── Extracted data

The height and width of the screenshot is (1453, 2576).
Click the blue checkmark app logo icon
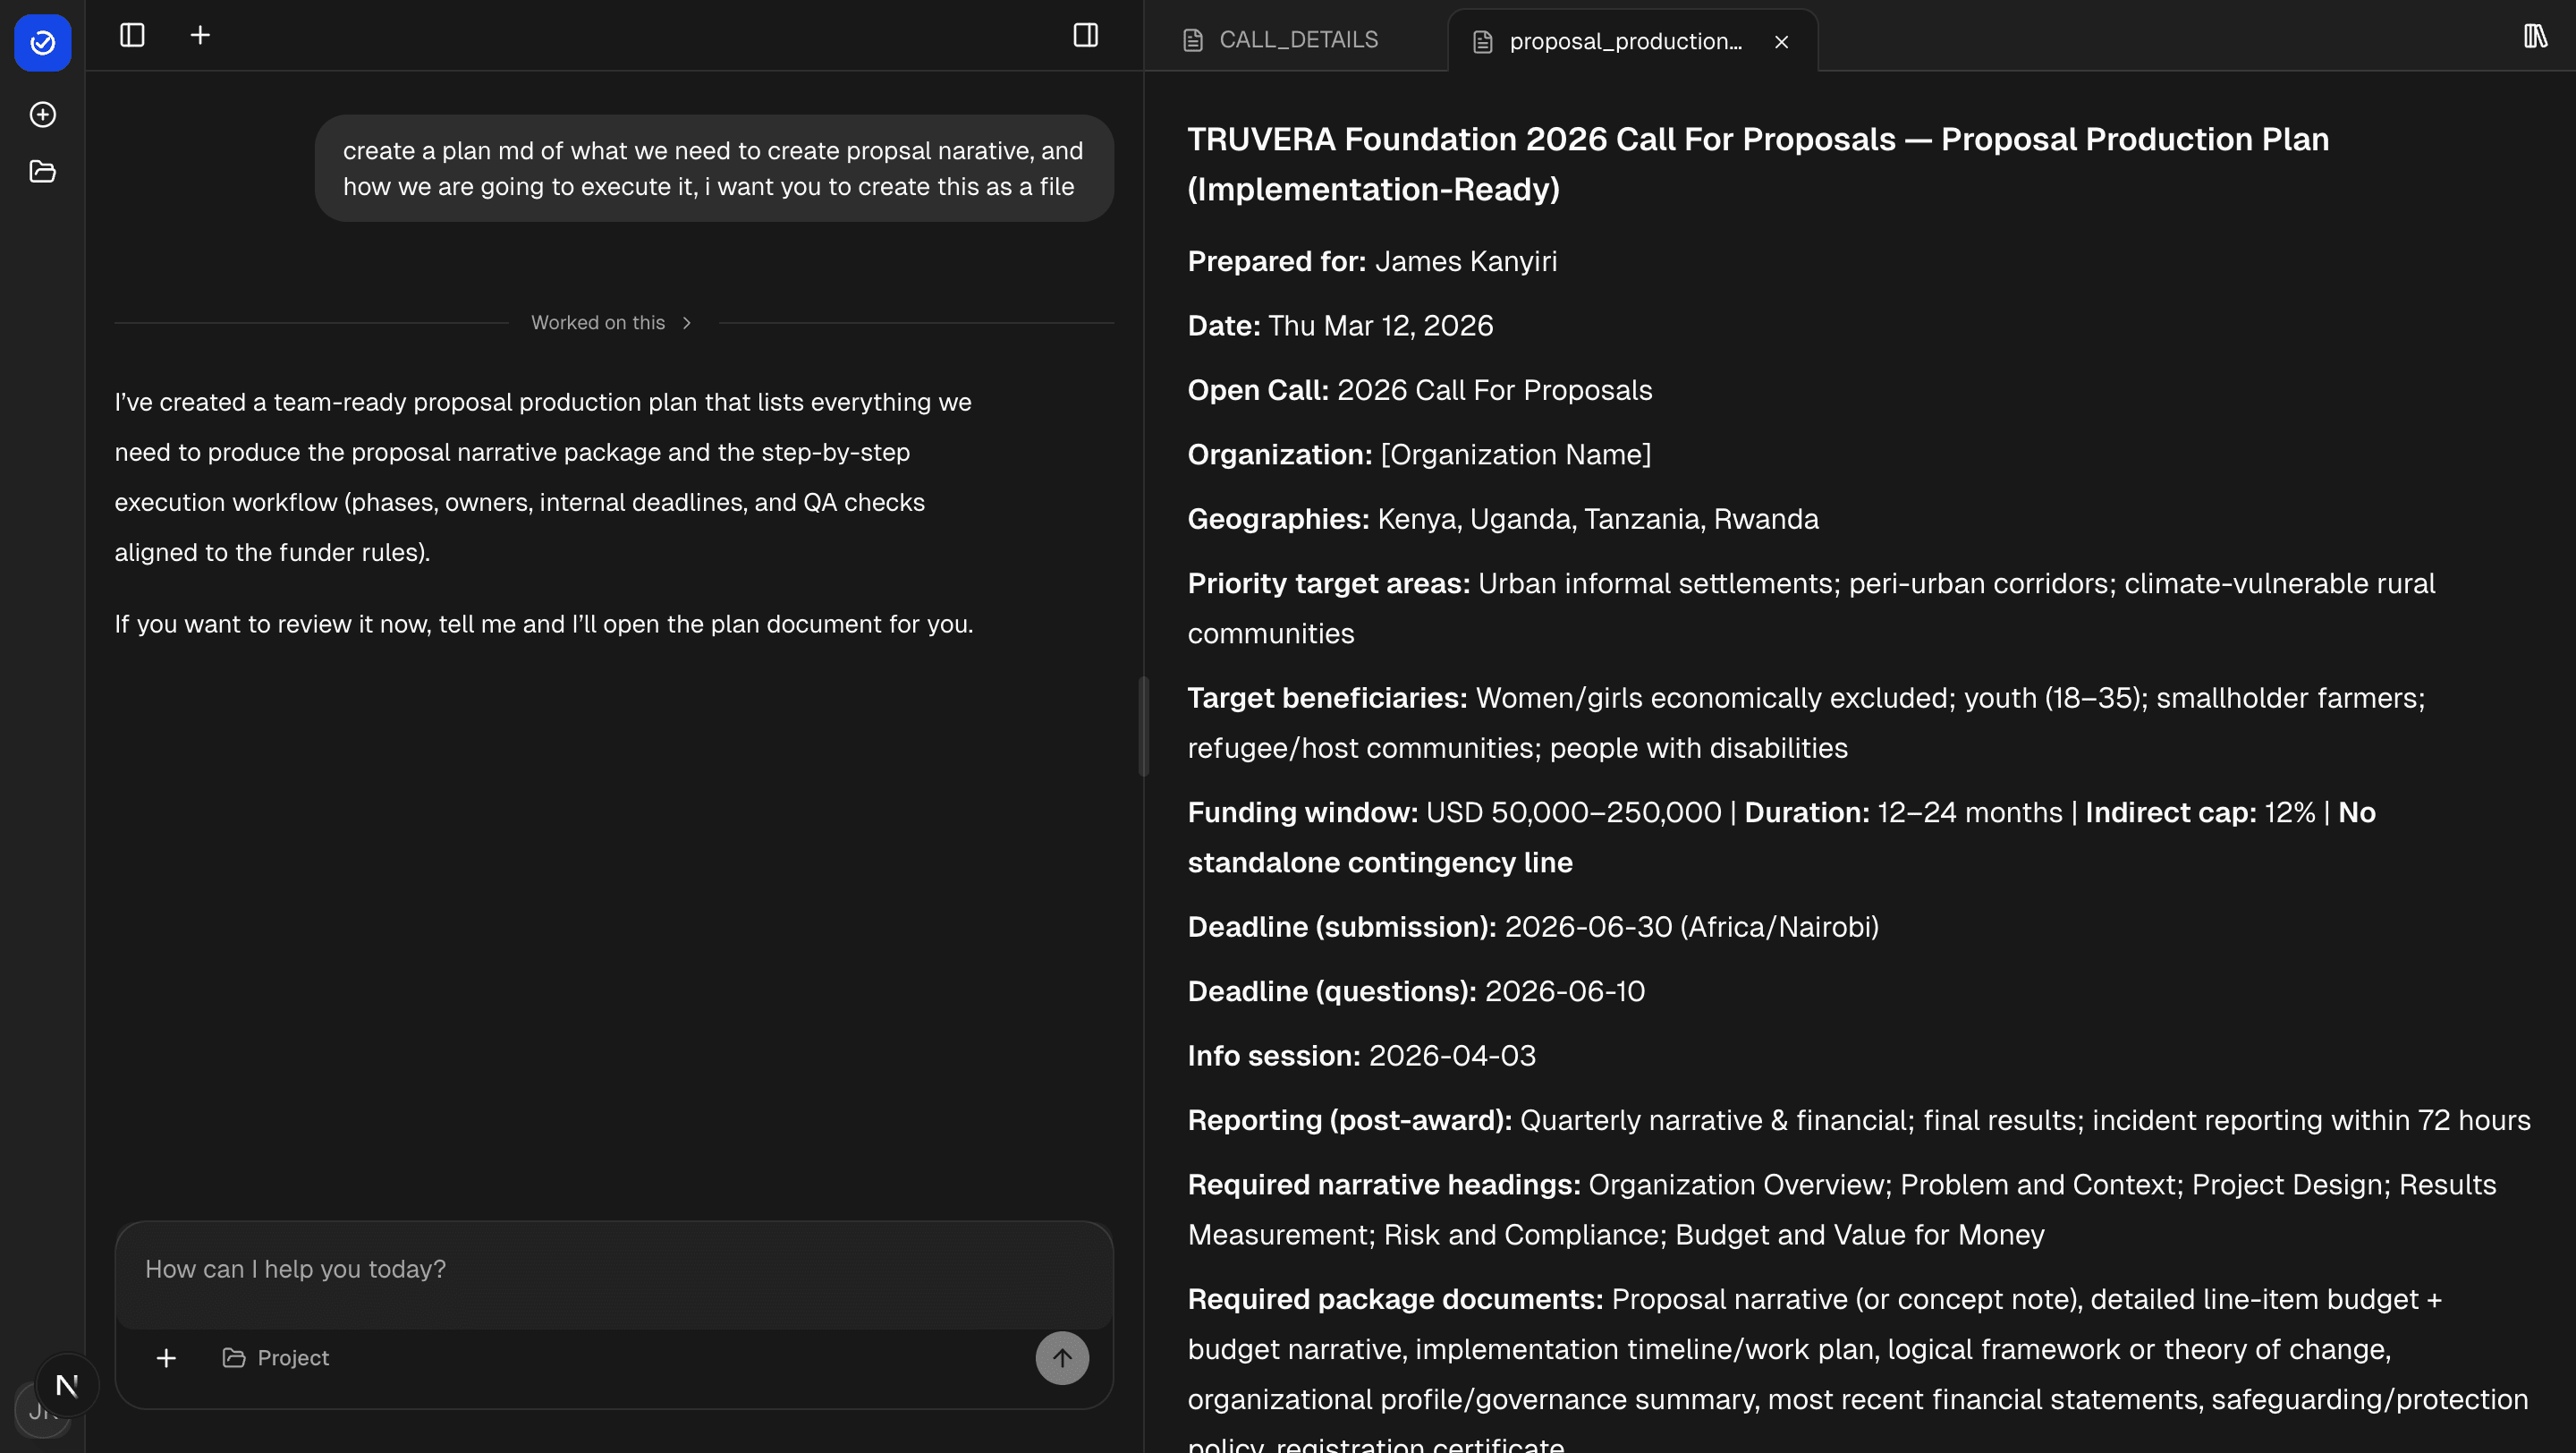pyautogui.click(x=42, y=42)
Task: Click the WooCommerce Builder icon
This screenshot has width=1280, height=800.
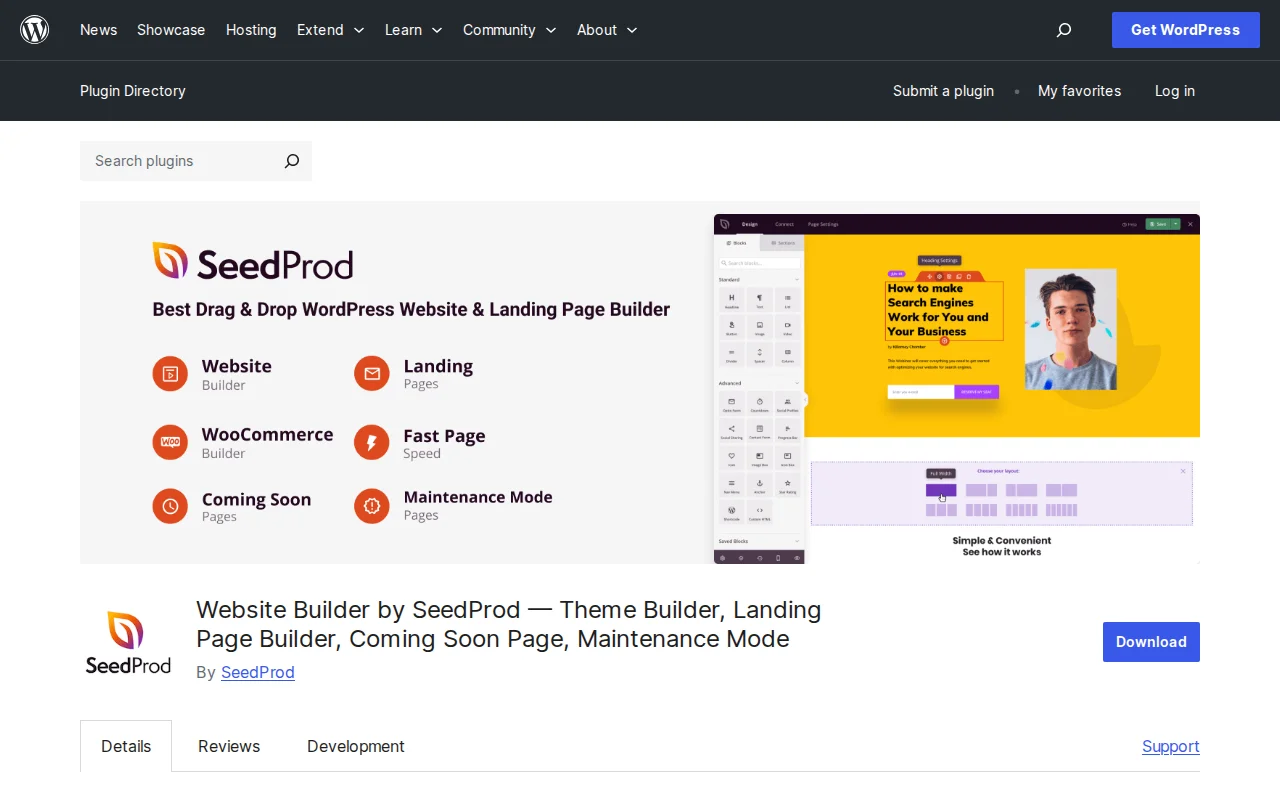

────

(Exercise brief):
Lines in the data above may contain the word "height"; count them and give only the number.

(Answer for the task):
2